The last of the three automaker has finally reached an agreement with UAW after its obligations to fund retiree healthcare has proven to be detrimental to the operations of the firm. The agreement would see the $20bn obligations reduced, but whether it get cuts in half as GM wishes is yet to be seen when the details are released later on. Local leaders will know of details by May 26th.
From the WSJ:
The agreement is a key element of GM’s plans to restructure its balance sheet under close watch of the Obama administration as it heads toward an increasingly likely bankruptcy filling by June 1.
General Motors hopes to pay half its obligations in cash while giving UAW some 39% stake in the restructured firm; around 522,000 retirees stand to benefit.
Lastly from Bloomberg:
Union retirees will have to give up coverage of dentist visits and some prescription drugs such as Pfizer Inc.’s Viagra, people familiar with the talks had said.

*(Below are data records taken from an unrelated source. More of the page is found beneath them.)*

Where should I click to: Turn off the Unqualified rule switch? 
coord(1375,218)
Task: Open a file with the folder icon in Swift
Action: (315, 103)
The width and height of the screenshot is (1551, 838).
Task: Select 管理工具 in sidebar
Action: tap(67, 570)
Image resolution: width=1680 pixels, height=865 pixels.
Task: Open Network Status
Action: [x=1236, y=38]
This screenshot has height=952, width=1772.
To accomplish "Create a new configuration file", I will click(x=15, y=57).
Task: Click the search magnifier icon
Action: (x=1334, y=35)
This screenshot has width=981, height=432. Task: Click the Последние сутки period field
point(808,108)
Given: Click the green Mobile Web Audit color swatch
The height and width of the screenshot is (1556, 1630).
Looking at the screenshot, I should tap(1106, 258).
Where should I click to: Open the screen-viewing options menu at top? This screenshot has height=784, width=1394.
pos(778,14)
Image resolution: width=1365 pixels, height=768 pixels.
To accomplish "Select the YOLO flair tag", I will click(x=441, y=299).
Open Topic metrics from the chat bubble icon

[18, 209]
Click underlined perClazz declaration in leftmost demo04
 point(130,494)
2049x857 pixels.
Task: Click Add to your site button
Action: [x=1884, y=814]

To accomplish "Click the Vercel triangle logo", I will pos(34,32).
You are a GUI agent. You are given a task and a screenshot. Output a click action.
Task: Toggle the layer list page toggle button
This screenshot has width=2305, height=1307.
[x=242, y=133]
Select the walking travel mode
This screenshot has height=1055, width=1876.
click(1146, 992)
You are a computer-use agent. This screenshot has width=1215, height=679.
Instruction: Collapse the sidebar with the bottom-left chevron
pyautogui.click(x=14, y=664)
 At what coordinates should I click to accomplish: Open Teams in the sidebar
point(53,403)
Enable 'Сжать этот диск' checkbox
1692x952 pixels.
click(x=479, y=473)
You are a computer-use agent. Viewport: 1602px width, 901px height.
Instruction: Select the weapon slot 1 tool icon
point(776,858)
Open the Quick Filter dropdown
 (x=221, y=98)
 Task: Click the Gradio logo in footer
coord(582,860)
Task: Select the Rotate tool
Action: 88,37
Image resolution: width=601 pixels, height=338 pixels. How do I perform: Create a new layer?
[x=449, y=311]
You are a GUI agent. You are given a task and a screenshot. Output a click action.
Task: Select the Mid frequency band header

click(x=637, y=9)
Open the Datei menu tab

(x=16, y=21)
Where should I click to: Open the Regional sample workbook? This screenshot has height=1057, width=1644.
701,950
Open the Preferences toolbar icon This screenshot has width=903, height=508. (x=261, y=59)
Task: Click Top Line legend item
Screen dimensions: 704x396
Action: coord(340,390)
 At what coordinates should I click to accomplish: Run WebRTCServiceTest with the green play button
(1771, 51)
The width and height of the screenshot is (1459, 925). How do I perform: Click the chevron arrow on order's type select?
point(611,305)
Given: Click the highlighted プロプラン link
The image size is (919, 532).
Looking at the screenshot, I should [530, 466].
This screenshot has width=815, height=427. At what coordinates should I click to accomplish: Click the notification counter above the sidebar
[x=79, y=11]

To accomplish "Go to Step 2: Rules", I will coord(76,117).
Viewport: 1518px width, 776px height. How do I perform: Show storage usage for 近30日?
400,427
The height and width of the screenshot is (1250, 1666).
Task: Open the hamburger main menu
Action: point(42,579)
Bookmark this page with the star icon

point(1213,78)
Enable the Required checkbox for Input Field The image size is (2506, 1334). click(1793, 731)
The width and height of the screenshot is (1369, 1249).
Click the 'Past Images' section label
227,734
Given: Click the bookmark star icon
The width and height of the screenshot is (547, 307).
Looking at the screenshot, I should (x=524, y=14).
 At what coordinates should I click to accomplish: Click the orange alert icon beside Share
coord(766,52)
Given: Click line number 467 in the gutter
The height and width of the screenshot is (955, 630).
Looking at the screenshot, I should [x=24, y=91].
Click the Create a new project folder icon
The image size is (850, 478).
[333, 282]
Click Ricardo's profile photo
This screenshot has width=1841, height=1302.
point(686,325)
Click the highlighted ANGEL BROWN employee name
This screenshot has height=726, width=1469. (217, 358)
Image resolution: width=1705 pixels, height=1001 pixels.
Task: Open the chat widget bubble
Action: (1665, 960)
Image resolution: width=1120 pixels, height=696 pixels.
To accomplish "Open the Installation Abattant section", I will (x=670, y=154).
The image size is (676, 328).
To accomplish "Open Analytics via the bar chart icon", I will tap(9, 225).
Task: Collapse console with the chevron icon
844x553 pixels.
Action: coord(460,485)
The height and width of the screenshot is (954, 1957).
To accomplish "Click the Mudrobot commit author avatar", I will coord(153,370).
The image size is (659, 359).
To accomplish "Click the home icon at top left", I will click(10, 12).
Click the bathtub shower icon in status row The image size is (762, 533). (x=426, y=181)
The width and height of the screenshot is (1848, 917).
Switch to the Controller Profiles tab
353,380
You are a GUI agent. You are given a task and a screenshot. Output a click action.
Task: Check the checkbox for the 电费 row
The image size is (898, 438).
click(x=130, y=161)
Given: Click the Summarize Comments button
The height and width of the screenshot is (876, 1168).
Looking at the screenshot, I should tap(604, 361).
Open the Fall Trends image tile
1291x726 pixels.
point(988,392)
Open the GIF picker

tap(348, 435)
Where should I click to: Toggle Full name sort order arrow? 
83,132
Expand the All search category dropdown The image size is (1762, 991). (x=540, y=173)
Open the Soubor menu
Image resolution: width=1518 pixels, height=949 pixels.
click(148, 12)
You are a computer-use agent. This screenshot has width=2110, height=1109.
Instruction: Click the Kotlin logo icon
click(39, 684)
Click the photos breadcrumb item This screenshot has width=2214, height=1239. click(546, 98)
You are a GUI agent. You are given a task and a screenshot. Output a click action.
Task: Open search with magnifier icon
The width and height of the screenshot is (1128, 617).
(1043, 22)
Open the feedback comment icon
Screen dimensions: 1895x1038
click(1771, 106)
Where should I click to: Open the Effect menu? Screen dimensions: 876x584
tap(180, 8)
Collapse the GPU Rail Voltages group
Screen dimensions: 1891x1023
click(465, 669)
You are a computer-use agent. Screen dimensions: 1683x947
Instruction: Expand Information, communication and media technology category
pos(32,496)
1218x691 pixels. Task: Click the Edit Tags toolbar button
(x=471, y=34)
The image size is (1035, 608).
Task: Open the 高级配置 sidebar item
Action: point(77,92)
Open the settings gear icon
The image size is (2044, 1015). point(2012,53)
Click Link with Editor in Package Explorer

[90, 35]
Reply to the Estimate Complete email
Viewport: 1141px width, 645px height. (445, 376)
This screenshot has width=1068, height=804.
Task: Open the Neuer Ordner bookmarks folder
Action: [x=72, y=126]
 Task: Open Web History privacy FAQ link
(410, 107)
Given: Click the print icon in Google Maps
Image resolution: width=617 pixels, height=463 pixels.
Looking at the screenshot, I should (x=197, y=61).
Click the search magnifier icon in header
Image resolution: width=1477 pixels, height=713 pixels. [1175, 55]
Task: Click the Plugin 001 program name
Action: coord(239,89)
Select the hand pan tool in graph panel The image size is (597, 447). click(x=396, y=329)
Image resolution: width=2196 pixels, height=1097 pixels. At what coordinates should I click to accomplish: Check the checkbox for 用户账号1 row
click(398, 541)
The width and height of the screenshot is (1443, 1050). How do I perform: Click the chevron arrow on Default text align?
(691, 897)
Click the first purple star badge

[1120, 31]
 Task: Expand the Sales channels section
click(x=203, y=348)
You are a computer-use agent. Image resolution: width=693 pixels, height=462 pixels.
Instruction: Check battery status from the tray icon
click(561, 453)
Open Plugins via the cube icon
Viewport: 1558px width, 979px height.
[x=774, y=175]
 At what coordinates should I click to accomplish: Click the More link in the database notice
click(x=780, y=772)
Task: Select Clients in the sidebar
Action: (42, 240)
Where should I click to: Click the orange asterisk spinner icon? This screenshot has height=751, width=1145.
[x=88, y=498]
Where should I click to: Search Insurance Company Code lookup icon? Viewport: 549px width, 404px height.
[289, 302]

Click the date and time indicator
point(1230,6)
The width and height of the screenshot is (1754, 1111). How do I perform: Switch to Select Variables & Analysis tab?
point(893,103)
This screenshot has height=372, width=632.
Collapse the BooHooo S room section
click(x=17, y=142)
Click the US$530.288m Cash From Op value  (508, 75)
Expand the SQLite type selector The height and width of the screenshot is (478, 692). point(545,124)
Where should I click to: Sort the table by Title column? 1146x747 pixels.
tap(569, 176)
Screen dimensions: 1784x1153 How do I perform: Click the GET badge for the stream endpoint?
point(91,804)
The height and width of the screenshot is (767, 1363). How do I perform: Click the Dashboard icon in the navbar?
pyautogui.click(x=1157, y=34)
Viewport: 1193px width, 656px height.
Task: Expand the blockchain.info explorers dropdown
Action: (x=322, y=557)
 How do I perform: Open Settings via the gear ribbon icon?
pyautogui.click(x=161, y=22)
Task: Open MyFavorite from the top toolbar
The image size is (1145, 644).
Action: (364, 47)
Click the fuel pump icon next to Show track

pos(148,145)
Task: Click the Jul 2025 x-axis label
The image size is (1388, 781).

If everyone was saying that GM was headed towards bankruptcy right from the start, and that is becoming so much truer by the minute, I wonder why the government didn’t budge and step back from bailing them out? Was it the same reason that the banks were bailed out? All in the name of preventing market panic and containing systemic risks? Or did the government just wanted to buy some (expensive) time? Whereas if GM files for bankruptcy next month, the markets and investors could easily shrug it off (after all they have been given months to price things in). That against allowing them to file months before when things still were a lot shakier?